Her second pillar focuses on the social dimension, building more effective communication skills. It’s nice for an organization to declare itself in favour of psychological safety, but has the organization taught the team to communicate their messages clearly and in a way they intend it to be received? As well, have they taught employees to receive messages in the way they were intended? Are questions being asked to clarify vague stuff? Are staff members dealing with miscommunication and misunderstanding promptly?
That leads, naturally, in her third pillar to collaboration. Teams must be empowered to design their work environment to facilitate collaboration, providing a safe space for everyone.
She stresses that the sense of safety is an individual experience. While you may perceive your team meetings as a safe space where everyone can bring their ideas and authentic being to the table, others may not share such security. “Creating a safe space for your team requires consideration and clear guidelines. It doesn’t just happen,” she writes.
Ground rules are required to establish expectations for behaviour and create a sense of accountability. It should be clear that discrimination, harassment and bullying will not be tolerated and consequences will occur for violations. Training must be offered in conflict resolution strategies. People must be educated to recognize and address inappropriate behaviour. A culture must be developed where individuals feel empowered to speak up if they witness or experience inappropriate behaviour.
She also highlights team dynamics, clearly defining what team members can expect from one another, recognizing individual work preferences and gaining insight into diverse personality styles.

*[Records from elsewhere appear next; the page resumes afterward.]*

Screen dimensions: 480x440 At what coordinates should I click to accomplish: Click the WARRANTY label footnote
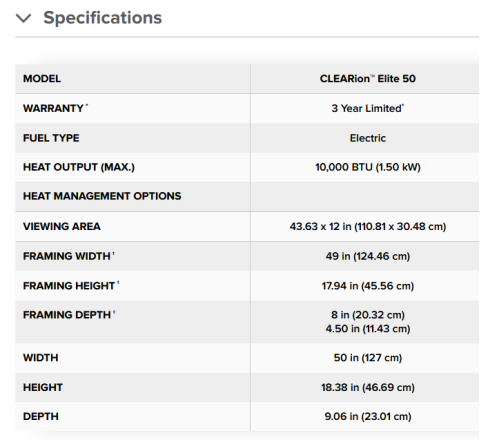(x=87, y=106)
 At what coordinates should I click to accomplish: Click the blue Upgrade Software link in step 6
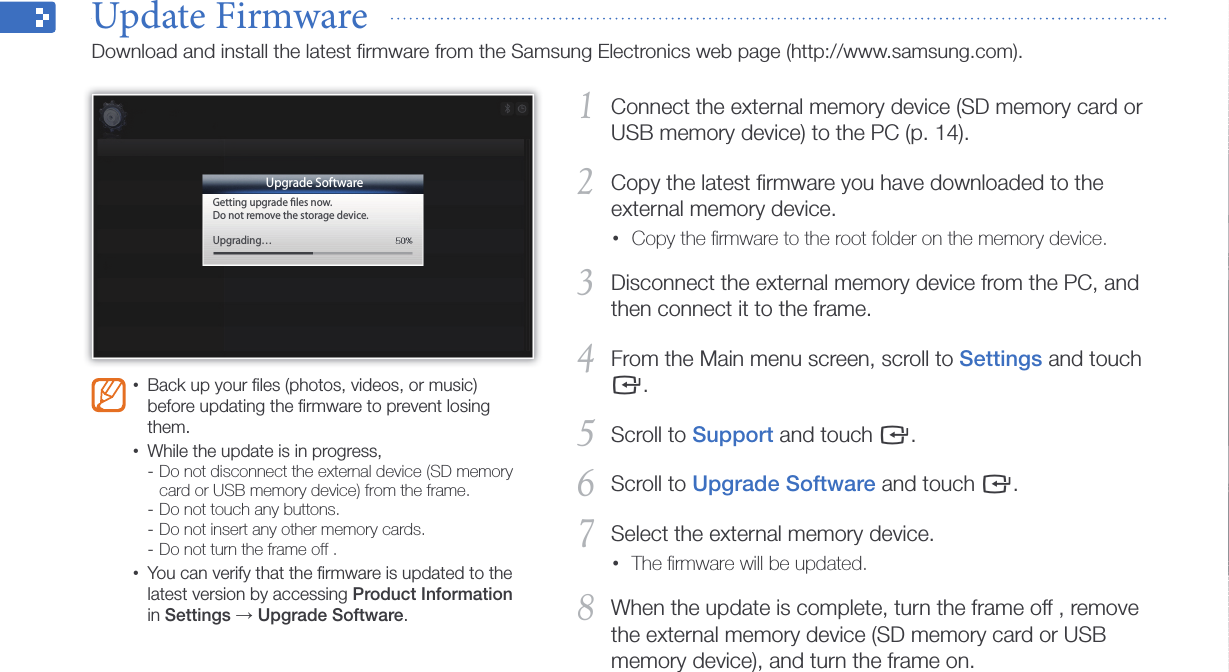point(783,484)
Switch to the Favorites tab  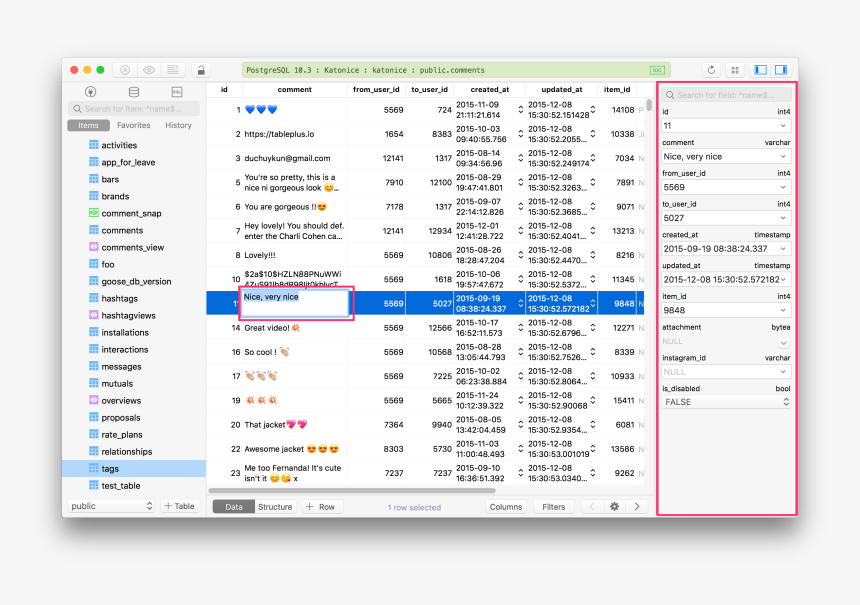[133, 125]

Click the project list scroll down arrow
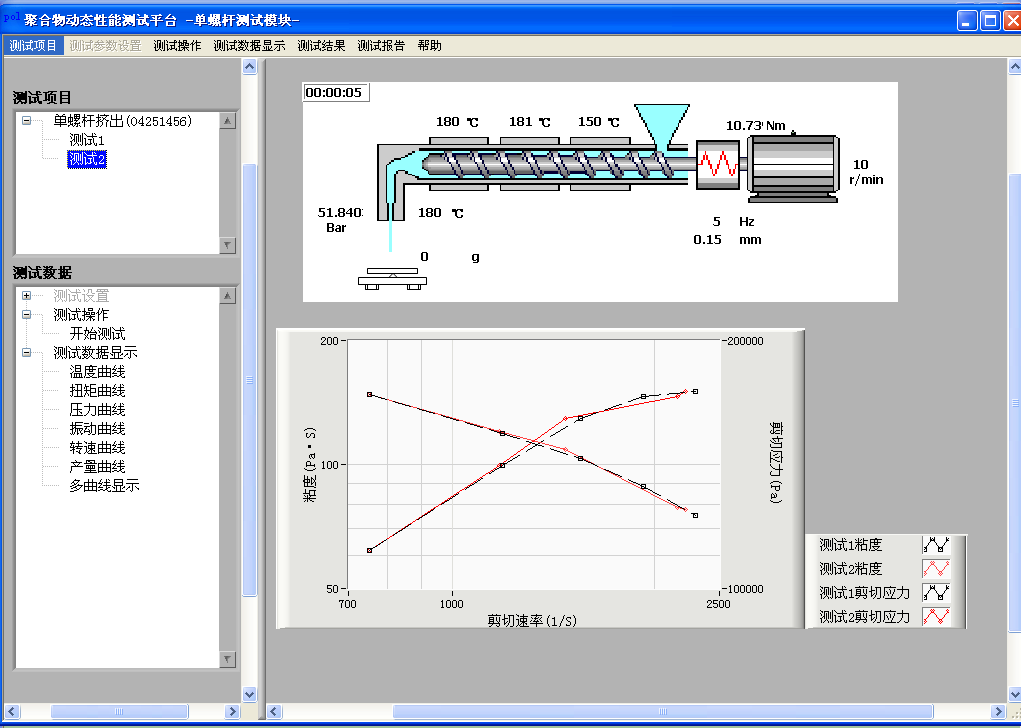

Time must be taken to clarify personal boundaries – physical, emotional, mental and spiritual – as well as how people can separate their professional and personal lives, for balance, and follow their preferred work styles.
Her final pillar is curiosity. For all of this to lead anywhere, people must be open to new ideas, reflective and eager for learning and development. Leaders can’t just hope such behaviours exist. They must be cultivated and enhanced, through structured opportunities for reflective practices and transformation.
It would be easier to wave a magic wand and pronounce as a leader you want psychological safety. But that doesn’t work. Ms. Battye’s approach suggests you must build psychological safety from the ground up, enhancing the skills we often assume are present in the workplace but aren’t necessarily, leading to a more collaborative and productive organization. It’s a back-to-the-basics approach.
Cannonballs
- Leadership consultants have defined an important stage for newly named CEOs: The “fuzzy front-end,” the period from first contact with the new organization to the first day actually on the job. Donald Trump’s front-end since he was elected in November has been anything but fuzzy and stands out from those in recent memory, political or corporate, as the most impactful – as well as unnerving for many of those he will lead and onlookers.
- A survey by the LiveCareer website found more than three quarters of women (76 per cent) support a shift to a four-day, 10-hours per day workweek, compared to 57 per cent of men.
- Leadership coach Scott Cochrane warns that saying “I’m so busy” undermines your leadership credibility. What people hear might be “I’m so disorganized,” or “I don’t have clear goals,” or “I’ve mismanaged this project,” or, or course, “I’m trying to impress people.”
Harvey Schachter is a Kingston-based writer specializing in management issues. He, along with Sheelagh Whittaker, former CEO of both EDS Canada and Cancom, are the authors of When Harvey Didn’t Meet Sheelagh: Emails on Leadership.